Мать яростно вскрикнула:
— Какое ты имеешь право говорить! Я своими собственными руками зарабатывала на пропитание сына! Целый день я стирала в реке всего лишь за несколько монет, чтобы купить ему хлеба! Он не стоил тебе ни одного скиллинга!
— Да, но зато я имел возможность наслаждаться его обществом. Я купался в лучах его гениальности, — любезно произнес муж, выбирая новый гвоздь. — Очень жаль, что ты прячешь свою дочь в деревне, когда мы могли бы наслаждаться и ее обществом.

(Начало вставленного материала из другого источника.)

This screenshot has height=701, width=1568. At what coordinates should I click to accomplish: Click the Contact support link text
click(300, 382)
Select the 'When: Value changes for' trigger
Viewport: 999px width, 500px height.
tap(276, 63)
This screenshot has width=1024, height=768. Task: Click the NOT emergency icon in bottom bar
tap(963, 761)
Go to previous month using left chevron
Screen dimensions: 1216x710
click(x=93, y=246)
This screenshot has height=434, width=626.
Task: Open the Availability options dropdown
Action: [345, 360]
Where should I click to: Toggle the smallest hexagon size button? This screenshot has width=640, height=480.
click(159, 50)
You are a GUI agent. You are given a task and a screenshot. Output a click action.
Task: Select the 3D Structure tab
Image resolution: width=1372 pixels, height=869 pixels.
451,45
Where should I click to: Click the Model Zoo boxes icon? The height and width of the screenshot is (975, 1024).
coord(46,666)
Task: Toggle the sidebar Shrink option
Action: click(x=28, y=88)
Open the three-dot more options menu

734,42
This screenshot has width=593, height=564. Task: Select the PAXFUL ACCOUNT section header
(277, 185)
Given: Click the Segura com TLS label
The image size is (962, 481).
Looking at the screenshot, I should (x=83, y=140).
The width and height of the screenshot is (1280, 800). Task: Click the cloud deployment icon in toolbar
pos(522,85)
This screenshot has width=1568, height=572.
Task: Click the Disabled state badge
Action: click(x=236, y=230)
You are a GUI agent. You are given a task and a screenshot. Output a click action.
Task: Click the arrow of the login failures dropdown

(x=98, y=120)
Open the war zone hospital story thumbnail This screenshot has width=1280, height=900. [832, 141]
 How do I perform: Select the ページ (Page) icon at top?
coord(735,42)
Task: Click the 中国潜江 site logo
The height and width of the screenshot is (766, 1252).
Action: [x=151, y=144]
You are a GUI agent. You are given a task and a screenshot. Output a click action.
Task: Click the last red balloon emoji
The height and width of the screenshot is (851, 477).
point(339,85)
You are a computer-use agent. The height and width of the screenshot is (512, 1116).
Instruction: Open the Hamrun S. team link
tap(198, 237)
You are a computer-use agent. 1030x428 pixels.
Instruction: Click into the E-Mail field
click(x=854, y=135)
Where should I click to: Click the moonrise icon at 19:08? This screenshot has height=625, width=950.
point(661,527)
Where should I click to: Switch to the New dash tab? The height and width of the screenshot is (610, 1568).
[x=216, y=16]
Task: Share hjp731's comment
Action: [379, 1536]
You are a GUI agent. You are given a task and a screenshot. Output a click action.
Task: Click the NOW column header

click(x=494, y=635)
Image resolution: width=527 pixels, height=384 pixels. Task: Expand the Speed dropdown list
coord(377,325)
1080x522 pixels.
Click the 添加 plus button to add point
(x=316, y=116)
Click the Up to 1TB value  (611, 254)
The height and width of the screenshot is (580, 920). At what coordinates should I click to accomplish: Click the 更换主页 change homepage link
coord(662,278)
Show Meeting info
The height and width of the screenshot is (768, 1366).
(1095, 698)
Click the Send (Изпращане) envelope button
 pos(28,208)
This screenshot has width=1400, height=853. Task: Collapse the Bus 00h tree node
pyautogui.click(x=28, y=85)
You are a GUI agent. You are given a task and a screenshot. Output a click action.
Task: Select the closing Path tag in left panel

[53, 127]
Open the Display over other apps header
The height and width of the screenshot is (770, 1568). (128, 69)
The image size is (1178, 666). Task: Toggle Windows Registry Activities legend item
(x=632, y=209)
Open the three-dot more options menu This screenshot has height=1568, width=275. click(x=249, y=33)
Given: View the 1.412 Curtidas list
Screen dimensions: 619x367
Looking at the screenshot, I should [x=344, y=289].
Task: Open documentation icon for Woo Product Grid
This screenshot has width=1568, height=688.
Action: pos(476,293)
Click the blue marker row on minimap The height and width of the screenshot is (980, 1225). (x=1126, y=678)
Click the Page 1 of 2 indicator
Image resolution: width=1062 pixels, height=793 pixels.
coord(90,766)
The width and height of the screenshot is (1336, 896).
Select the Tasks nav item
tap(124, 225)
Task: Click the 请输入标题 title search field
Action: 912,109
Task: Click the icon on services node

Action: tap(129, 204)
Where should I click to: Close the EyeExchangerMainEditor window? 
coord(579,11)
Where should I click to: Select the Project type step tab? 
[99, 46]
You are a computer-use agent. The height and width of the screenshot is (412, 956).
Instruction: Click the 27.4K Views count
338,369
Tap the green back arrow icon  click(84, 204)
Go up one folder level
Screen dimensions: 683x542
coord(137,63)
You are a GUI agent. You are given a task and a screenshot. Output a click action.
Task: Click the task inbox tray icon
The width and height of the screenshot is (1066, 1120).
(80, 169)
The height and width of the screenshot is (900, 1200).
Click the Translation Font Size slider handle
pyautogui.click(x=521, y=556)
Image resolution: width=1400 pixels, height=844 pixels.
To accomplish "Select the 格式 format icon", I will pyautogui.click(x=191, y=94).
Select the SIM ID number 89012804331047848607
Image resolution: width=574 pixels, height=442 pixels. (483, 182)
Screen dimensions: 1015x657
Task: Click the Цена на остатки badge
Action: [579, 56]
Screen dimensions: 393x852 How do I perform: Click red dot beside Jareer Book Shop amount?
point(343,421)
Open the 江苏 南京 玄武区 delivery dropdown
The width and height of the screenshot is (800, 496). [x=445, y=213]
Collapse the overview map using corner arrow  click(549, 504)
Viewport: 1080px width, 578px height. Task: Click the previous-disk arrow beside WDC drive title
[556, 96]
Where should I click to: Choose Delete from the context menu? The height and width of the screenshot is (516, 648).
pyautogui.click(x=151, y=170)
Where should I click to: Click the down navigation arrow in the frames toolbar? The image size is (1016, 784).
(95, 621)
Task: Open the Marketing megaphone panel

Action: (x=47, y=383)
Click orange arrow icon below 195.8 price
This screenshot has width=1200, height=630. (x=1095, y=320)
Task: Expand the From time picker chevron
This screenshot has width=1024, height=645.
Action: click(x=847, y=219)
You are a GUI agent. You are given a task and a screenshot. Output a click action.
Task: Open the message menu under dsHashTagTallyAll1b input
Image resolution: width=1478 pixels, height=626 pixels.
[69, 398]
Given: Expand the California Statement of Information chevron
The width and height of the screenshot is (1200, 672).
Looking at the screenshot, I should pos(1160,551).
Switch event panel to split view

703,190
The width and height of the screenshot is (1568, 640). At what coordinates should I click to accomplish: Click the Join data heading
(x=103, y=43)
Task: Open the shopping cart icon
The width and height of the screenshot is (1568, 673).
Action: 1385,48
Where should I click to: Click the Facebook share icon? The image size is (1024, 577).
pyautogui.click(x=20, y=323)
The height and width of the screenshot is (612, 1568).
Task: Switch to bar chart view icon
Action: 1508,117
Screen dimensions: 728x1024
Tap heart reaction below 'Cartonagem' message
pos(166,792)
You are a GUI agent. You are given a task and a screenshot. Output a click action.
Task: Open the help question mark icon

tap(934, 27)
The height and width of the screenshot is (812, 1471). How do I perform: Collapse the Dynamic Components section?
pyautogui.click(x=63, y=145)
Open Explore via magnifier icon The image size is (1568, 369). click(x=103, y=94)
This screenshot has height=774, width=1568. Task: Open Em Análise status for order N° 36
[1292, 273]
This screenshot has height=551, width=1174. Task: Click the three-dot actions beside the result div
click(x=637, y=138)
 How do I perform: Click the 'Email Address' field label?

Ханс Кристиан глубоко вздохнул. Это была запретная тема — дочь без отца, от которой в памяти существовало только имя — Карен. Она принадлежала к главе, которая была закрыта и запечатана, когда Анна-Мария, тридцати семи лет, вышла замуж за двадцатидвухлетнего сапожника. На следующий год родился мальчик, и для недолгой памяти матери Карен умерла. Она направилась к верстаку, намереваясь ударить обидчика, но напоминание о дочери причинило ей боль, и с горьким стоном Анна-Мария бросилась к мужу в объятия, уронив голову на его плечо. Йоргенсен сделал комичный жест примирения. Он любил свою жену, потому что она содержала его в чистоте и неплохо кормила. Он погладил ее по голове и ограничился лишь одним насмешливым взглядом, брошенным на Ханса.
— Мой аистенок еще не покинет гнезда, — всхлипывала она, прижимаясь к груди Йоргенсена. — Я слишком люблю его, для того чтобы отдать на растерзание миру.
— Аистиха делает свое гнездо из самых бедных веток, — сказала бабушка, сжимая руку Ханса, чтобы он успокоился. — Она радуется, когда ее дети могут покинуть его в поисках чего-то лучшего.
— Ты говоришь загадками, как в шекспировских пьесах. Молодняк улетает и вьет свои гнезда из таких же веток.
— Да, но в полете они видят прекрасный мир, а люди поднимают головы и говорят: «Какие они белые на фоне синего неба! Здесь на земле нет такой белизны!»
Анна-Мария не ответила. Объятия Йоргенсена были успокаивающими, а его щека прижалась к ее макушке. На нее не так часто находили приливы нежности для того, чтобы она могла себе позволить не воспользоваться ими в полной мере.
Ханс Кристиан поднял кружку с давно остывшим кофе, сделал несколько глотков, затем, словно обжегшись, бросил ее на пол.
— Мама! — закричал он, подпрыгивая на стуле, который упал и покатился. От неожиданности Ан-на-Мария так резко вскинула голову, что Йоргенсен получил удар в подбородок.
— Мама, ты помнишь ту мудрую женщину в богадельне, ту, которая предсказывает судьбу? Разреши мне привести ее сюда. Пусть она погадает на кофейной гуще. Если она увидит меня на сцене, ты отпустишь меня в Копенгаген?
Анна-Мария потирала челюсть мужа грубой рукой. Ее жизнь, как и жизнь большинства крестьянок, в значительной мере зависела от пророчеств гадалок. Но ее последний опыт не был счастливым.
— Мудрая женщина в деревне нагадала неправильно, когда умер твой отец. Она сказала, что он поправится.
— Но в этот раз все будет по-другому, мама! Та только измерила мою руку шерстяной ниткой и положила зеленую ветку мне на грудь. А мудрая женщина в богадельне читает по кофейной гуще. Она ясно увидит будущее, я в этом уверен.
— Да, кофейная гуща надежнее. Но ты должен пообещать, Ханс Кристиан, что, если она тебя увидит режущим и шьющим, ты останешься дома и станешь портным.